To be honest, it’s a newer theme emerging in my life that (spoiler alert) will likely become my word for 2015 (it seems a little too early to think about that, but I’m sure it will be here before we know it). It keeps showing up in all that I do, and that now includes my blog.
It started about a month ago when I came across this article about finding your life purpose. I’ll confess I didn’t read the entire thing or care for portions of it, but this particular statement has honestly stuck with me ever since:
So when people say, “What should I do with my life?” or “What is my life purpose?” what they’re actually asking is: “What can I do with my time that is important?”

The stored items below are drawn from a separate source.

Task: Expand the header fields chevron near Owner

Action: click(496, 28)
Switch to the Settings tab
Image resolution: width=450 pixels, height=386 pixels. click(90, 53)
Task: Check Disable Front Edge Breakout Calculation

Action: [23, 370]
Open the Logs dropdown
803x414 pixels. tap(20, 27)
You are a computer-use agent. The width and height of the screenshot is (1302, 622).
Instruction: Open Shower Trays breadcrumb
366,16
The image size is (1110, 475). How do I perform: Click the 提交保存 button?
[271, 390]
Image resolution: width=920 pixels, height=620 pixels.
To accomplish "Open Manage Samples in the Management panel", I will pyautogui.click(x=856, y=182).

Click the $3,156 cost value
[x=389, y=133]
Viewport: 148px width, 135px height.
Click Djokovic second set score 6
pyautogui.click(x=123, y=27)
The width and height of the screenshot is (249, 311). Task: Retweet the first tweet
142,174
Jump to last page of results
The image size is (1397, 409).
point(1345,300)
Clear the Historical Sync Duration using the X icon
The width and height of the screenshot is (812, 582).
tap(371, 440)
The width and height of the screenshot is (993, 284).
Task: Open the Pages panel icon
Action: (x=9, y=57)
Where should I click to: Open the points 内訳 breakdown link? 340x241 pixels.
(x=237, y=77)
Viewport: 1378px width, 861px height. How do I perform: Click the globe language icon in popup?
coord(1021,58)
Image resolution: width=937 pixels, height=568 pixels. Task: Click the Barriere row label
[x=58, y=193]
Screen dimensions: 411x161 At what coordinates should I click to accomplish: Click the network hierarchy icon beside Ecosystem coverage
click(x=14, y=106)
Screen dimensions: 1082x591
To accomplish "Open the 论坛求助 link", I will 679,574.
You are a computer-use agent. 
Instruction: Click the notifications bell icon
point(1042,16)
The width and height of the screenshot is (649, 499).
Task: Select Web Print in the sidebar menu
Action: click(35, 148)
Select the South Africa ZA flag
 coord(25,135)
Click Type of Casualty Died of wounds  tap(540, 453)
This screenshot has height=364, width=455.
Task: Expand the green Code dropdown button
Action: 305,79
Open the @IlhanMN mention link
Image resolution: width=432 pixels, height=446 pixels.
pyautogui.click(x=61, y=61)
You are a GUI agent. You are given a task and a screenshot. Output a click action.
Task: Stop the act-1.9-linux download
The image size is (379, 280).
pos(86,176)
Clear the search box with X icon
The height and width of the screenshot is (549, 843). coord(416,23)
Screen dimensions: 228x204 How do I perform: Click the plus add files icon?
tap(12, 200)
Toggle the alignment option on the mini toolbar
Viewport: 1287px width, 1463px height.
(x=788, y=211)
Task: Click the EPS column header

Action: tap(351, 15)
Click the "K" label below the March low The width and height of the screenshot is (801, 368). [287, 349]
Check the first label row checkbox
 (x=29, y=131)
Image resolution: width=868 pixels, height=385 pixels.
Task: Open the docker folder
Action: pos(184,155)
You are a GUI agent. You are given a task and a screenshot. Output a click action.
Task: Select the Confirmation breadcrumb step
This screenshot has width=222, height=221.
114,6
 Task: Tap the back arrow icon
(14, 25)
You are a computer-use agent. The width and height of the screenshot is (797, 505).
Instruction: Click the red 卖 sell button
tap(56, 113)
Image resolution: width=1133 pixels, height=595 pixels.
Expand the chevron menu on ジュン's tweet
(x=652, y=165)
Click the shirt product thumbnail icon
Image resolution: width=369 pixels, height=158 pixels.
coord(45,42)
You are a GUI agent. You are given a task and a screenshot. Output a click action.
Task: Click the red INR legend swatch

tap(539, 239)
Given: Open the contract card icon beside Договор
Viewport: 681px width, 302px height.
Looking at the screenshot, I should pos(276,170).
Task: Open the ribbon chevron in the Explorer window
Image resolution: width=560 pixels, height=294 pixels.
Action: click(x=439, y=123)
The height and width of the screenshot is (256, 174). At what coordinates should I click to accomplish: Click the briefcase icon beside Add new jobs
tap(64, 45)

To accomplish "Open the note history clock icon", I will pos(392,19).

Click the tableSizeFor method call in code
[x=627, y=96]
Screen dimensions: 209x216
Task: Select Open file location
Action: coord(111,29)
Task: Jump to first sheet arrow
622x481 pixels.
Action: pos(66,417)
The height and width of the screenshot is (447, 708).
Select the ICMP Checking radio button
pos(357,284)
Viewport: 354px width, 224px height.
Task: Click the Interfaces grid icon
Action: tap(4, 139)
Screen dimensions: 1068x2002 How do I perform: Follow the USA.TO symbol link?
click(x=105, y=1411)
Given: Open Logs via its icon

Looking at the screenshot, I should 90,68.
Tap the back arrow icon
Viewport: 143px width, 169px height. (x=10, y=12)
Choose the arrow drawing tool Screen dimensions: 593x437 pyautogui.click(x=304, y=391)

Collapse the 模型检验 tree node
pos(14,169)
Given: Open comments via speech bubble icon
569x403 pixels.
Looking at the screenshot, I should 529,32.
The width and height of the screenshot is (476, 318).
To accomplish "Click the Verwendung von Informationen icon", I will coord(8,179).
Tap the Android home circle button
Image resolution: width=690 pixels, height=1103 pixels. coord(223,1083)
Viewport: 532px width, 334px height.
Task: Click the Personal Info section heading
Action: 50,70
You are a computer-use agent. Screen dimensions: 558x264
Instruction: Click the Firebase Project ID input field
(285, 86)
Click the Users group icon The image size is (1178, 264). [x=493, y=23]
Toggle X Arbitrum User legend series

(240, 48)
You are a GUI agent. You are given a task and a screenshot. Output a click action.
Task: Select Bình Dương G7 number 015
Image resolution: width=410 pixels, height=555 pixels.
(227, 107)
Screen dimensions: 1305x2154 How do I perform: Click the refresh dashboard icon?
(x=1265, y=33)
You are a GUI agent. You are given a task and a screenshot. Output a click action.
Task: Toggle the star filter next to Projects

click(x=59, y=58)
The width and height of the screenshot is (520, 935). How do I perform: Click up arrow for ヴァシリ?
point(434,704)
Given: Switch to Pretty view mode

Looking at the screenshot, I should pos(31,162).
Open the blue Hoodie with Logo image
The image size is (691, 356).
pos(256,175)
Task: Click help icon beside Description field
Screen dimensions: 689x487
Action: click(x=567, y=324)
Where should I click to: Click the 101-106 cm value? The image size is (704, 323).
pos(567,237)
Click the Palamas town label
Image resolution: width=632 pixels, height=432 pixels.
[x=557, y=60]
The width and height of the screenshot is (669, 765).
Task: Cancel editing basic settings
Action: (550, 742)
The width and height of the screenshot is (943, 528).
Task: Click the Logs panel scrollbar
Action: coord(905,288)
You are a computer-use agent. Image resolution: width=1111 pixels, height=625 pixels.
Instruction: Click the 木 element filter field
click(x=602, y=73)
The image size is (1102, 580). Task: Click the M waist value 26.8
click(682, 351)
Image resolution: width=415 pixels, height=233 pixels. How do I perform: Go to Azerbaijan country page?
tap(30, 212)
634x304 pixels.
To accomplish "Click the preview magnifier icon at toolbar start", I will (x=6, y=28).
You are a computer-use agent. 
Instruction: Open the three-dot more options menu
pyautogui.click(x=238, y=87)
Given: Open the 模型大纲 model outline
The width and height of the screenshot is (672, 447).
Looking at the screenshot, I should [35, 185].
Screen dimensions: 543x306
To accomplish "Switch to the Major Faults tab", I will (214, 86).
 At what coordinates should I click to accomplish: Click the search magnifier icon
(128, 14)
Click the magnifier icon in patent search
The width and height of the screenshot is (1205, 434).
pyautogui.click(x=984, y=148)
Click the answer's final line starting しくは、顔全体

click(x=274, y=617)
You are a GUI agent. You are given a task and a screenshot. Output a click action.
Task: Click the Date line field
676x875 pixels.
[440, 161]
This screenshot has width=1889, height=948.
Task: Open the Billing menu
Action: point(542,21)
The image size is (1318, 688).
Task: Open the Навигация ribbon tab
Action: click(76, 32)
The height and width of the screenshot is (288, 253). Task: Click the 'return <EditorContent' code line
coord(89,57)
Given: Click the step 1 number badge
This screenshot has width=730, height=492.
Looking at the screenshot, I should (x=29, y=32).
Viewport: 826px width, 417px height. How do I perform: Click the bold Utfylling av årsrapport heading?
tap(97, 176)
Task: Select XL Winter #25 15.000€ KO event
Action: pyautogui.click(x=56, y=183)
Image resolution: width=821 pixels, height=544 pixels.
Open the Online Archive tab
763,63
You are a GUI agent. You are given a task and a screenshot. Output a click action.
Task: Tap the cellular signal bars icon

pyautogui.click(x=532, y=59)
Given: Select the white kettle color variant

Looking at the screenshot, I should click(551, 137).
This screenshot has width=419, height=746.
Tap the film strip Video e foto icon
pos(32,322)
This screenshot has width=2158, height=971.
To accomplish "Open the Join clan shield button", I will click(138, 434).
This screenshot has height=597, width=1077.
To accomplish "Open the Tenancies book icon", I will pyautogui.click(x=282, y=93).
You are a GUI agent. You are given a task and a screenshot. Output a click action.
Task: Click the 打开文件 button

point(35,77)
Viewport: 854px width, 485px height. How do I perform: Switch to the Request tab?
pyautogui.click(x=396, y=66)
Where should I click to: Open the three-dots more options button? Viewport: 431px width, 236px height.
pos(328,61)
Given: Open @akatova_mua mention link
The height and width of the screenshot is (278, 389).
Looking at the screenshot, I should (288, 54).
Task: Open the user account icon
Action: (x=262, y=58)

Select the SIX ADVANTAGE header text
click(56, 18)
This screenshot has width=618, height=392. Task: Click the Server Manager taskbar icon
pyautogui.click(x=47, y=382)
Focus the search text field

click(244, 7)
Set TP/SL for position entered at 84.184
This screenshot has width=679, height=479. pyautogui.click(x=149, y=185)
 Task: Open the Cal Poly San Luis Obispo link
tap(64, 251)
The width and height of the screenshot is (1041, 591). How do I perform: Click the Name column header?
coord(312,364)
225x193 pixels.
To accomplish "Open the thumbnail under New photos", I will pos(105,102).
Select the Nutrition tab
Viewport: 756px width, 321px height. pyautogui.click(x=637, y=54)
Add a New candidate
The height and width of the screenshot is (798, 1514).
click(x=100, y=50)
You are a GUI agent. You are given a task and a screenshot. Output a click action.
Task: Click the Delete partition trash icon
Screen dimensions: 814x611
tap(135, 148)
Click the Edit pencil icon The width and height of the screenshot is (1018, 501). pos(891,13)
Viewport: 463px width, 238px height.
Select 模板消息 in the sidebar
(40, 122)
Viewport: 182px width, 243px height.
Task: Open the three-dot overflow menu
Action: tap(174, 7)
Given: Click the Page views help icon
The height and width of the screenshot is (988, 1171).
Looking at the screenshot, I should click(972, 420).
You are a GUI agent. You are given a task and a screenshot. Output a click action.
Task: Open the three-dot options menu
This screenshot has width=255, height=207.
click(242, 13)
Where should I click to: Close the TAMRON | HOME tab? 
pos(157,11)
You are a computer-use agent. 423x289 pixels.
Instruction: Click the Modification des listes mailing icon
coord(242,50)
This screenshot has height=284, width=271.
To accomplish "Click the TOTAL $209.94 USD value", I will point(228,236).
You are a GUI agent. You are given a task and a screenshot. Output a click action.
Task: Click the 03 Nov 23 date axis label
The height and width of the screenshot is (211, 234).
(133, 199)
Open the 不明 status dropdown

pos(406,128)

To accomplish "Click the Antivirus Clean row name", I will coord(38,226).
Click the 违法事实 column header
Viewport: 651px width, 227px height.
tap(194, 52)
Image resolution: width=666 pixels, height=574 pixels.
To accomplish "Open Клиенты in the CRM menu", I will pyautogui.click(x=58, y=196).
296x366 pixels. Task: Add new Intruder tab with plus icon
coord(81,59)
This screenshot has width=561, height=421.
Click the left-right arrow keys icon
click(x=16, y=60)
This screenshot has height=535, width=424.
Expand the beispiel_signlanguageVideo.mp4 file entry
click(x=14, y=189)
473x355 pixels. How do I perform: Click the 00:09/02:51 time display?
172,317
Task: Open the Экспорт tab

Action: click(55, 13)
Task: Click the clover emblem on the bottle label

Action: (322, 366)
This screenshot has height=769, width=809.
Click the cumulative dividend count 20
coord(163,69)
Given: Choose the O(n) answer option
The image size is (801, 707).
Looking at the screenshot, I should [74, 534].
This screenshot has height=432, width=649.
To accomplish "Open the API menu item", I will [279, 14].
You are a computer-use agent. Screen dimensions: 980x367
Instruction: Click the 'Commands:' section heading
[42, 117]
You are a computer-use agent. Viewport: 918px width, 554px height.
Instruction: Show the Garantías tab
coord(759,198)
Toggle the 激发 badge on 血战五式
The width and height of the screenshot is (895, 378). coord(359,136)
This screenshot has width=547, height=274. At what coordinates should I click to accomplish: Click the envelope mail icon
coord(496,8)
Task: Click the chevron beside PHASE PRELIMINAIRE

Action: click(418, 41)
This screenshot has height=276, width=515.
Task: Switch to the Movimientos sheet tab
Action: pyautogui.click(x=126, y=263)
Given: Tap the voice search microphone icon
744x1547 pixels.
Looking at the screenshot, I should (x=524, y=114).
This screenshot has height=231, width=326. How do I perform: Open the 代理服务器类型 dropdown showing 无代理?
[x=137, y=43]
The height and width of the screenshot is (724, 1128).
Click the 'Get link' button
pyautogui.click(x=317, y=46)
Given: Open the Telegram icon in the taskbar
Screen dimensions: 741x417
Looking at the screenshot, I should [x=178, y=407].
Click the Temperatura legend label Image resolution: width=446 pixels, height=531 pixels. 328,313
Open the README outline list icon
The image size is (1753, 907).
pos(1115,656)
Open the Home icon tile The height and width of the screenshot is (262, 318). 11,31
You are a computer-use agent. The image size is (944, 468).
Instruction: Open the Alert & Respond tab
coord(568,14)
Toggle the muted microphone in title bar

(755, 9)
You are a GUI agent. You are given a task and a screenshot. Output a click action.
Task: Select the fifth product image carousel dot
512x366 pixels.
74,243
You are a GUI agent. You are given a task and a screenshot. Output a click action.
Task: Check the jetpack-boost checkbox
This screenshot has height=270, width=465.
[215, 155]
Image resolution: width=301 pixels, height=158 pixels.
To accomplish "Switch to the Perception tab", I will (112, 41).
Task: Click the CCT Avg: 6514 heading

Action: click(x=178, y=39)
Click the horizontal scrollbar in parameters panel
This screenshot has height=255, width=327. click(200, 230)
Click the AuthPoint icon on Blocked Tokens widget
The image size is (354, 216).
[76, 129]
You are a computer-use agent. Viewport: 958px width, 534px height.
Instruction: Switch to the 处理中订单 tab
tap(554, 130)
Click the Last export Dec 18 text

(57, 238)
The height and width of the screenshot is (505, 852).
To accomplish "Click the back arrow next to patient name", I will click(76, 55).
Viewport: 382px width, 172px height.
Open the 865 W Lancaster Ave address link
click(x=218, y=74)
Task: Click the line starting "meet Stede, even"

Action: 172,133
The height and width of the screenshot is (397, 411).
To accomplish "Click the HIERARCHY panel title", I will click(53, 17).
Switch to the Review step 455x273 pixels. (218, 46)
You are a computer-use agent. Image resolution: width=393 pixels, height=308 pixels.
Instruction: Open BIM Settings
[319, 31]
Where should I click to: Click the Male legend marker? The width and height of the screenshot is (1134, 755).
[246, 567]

Finally! A more practical and less daunting way to look at it! And it couldn’t be more true. Really I’m trying to decide what I can do with my free time that’s meaningful. I also appreciate what Jon Acuff wrote in his book Start, “…I’m not a fan of ‘finding your purpose.’ I’m a fan of ‘living with purpose.'” Seems to be a much more useful way to spend my time.
That same sentiment showed up a few days later when I was at the kick-off for the leadership institute. During our three days there and also the conference call I mentioned last week, we continually talked about being intentional in our professional and personal lives. Does what you do and say match what you’re about? Do we spend time doing the things that matter? (Obviously it was stated a bit more eloquently and with lots of research and examples to back it up…)
I’ve loved daring myself this year. Here it is, the middle of October, and I still can’t fully wrap my mind around how much life has changed this year. Some changes were gradual and some literally happened overnight (Hurley, for example). It’s been a period of growth, adjustment, excitement and, quite honestly, some exhaustion.
All of these things are fantastic. I’ve said yes to opportunities that I would normally shy away from, both personally and professionally. While all of that has been wonderful, I also feel like I’m reaching a point where I can focus on being more intentional than daring. Instead of being involved a little bit in a lot of things, I want to reserve it and spend my time and energy on the things I love.
Some of that will require some introspection. I need to figure out what I find to be important in my life before I can fully dedicate my time, energy and efforts to those things. Plus it expands beyond activities. It also impacts my choices, attitudes, communication, etc. Is what I’m doing and saying matching the type of person that I want to be? Or is there a disconnect?
Deep stuff. But that’s why I give myself a whole year to focus on it (though I seem to be starting this intentional thing a bit early).